Swap "Tracking slider" for "Volume slider" in the stretch of lines from the first one through the line containing "Action: [230, 58]". Give back only those lines, with everything else unchanged.
◇ ◇ ◇
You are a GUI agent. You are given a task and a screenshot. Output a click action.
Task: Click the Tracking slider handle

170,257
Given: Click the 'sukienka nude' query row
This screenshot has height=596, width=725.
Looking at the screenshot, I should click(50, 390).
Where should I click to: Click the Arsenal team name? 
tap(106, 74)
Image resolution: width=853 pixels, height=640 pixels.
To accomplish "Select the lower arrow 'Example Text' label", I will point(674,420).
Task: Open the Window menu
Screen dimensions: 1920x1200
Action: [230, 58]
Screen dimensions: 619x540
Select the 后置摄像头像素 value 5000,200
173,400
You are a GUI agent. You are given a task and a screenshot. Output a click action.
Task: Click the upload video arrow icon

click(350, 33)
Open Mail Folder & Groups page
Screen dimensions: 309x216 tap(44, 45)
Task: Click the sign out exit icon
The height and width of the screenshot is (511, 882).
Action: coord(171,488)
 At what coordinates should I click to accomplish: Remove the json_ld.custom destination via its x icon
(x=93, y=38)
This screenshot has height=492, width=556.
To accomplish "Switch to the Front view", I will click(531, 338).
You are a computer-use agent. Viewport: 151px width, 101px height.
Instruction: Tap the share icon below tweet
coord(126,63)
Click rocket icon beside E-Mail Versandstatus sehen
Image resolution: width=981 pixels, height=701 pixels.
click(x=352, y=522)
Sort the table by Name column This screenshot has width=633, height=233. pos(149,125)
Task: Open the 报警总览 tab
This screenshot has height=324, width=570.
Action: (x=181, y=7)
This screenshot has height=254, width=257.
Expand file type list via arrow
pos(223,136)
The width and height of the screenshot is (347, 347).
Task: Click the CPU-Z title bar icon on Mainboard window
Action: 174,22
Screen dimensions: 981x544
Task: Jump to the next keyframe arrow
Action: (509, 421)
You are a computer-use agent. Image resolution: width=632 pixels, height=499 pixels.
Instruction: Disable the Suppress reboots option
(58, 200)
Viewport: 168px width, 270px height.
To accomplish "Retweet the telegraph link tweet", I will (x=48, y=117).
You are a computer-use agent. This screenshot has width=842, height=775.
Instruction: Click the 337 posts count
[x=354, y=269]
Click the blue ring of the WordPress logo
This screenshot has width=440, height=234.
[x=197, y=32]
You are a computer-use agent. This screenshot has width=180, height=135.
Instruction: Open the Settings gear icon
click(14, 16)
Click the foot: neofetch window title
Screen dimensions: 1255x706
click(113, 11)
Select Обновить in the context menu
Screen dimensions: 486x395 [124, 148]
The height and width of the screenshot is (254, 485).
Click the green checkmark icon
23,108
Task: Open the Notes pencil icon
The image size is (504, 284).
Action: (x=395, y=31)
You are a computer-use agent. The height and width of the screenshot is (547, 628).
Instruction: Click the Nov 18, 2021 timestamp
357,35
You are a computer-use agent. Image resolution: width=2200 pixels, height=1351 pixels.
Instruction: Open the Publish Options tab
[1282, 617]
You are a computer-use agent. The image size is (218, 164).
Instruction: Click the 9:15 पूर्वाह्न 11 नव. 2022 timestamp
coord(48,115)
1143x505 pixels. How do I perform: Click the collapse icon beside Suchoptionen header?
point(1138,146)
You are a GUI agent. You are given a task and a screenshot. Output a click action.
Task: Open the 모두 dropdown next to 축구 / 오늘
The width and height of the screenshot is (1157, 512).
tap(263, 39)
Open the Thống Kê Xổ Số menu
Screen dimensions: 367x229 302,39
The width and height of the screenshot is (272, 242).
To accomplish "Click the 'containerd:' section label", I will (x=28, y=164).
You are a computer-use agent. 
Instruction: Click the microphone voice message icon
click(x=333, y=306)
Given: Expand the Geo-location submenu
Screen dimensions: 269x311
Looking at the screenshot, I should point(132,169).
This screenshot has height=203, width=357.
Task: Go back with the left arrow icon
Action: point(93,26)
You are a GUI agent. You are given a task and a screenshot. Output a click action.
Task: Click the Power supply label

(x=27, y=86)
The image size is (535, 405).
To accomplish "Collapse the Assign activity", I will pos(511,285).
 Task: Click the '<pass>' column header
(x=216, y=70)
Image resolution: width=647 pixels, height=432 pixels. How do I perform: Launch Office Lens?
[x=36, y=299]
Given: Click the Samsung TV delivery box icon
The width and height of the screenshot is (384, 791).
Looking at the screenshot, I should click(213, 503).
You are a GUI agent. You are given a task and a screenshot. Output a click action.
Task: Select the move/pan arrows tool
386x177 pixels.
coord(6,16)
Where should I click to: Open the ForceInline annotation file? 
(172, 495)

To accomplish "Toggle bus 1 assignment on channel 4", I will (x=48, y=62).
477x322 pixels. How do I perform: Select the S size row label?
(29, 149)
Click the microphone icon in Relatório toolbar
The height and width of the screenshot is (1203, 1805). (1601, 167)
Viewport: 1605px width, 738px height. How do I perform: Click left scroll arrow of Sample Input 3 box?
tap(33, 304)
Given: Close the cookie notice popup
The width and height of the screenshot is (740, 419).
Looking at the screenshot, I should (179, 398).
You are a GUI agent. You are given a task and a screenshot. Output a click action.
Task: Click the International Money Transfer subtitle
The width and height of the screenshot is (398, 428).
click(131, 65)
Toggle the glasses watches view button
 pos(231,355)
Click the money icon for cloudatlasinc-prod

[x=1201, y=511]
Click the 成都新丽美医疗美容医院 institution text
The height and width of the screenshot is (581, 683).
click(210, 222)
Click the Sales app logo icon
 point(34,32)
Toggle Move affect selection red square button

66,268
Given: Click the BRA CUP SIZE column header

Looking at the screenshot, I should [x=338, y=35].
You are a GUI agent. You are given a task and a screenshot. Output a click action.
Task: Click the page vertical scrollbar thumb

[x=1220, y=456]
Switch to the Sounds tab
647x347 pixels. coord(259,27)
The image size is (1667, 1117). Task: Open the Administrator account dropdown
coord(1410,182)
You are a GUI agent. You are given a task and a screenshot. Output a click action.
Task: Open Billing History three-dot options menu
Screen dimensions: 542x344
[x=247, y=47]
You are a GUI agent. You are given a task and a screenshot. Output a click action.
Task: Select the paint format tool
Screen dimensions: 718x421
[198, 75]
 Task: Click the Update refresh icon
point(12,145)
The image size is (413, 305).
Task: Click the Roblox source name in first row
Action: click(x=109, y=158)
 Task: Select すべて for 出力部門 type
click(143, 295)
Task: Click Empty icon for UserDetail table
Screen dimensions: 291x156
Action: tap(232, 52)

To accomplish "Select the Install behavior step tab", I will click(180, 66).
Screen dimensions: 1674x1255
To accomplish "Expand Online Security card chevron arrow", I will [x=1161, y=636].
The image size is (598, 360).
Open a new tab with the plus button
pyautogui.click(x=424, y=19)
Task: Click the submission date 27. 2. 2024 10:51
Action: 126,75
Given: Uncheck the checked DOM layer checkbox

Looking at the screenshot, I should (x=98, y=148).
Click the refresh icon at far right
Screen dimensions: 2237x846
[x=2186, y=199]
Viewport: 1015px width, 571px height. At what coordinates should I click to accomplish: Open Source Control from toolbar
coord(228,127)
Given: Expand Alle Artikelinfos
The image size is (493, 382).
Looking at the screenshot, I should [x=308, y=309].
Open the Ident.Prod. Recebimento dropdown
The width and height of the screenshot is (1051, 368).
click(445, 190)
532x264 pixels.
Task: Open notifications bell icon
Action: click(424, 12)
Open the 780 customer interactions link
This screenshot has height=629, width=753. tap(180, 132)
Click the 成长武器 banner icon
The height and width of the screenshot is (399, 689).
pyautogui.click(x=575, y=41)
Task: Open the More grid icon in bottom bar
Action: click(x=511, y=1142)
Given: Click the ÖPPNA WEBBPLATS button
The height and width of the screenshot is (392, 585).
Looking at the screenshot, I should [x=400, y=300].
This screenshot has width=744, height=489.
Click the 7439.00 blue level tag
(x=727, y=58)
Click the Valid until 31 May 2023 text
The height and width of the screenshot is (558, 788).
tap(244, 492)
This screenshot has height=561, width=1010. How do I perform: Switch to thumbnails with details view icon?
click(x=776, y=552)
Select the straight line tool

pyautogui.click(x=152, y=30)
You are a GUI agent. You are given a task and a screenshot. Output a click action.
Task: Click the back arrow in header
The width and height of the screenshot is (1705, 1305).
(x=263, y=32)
◇ ◇ ◇
# Answer for this exercise
You are a GUI agent. You are given a task and a screenshot. Output a click action.
Task: Click the Volume slider handle

170,257
Given: Click the 'sukienka nude' query row
This screenshot has height=596, width=725.
Looking at the screenshot, I should click(50, 390).
Where should I click to: Click the Arsenal team name? 
tap(106, 74)
Image resolution: width=853 pixels, height=640 pixels.
To accomplish "Select the lower arrow 'Example Text' label", I will point(674,420).
Task: Open the Window menu
Screen dimensions: 1920x1200
Action: [230, 58]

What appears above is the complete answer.